= Instructions to follow =
Among the entries below, find the lines with the word "Image" and return them.

Top of Entries provided

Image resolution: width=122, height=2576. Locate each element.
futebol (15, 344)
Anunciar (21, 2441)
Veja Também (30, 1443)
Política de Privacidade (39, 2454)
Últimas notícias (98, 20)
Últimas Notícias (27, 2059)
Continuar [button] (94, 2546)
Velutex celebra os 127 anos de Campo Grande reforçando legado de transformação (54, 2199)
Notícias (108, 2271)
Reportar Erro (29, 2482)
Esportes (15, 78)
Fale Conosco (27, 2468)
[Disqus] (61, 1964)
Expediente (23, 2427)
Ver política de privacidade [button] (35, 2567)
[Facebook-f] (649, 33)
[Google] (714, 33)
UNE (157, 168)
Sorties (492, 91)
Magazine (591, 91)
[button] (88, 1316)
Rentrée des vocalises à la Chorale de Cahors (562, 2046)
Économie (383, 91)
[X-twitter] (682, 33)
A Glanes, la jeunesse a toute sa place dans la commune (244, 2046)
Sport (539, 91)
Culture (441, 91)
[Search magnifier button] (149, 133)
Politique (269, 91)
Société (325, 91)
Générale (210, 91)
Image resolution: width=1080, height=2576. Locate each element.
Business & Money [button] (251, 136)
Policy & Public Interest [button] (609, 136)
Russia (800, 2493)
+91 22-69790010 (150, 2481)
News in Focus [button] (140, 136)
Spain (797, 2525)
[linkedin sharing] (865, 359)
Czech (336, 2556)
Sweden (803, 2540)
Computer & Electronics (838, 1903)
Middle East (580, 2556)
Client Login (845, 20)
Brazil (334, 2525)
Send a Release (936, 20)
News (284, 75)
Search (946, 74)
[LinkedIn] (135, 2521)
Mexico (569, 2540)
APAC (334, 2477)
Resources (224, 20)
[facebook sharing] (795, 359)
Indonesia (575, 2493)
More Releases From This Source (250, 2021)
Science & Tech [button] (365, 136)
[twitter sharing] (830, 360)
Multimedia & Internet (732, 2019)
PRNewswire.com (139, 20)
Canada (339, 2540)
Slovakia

Bottom of Entries provided

= Result of the exercise =
Image resolution: width=122, height=2576. Locate each element.
Image resolution: width=1080, height=2576. Locate each element.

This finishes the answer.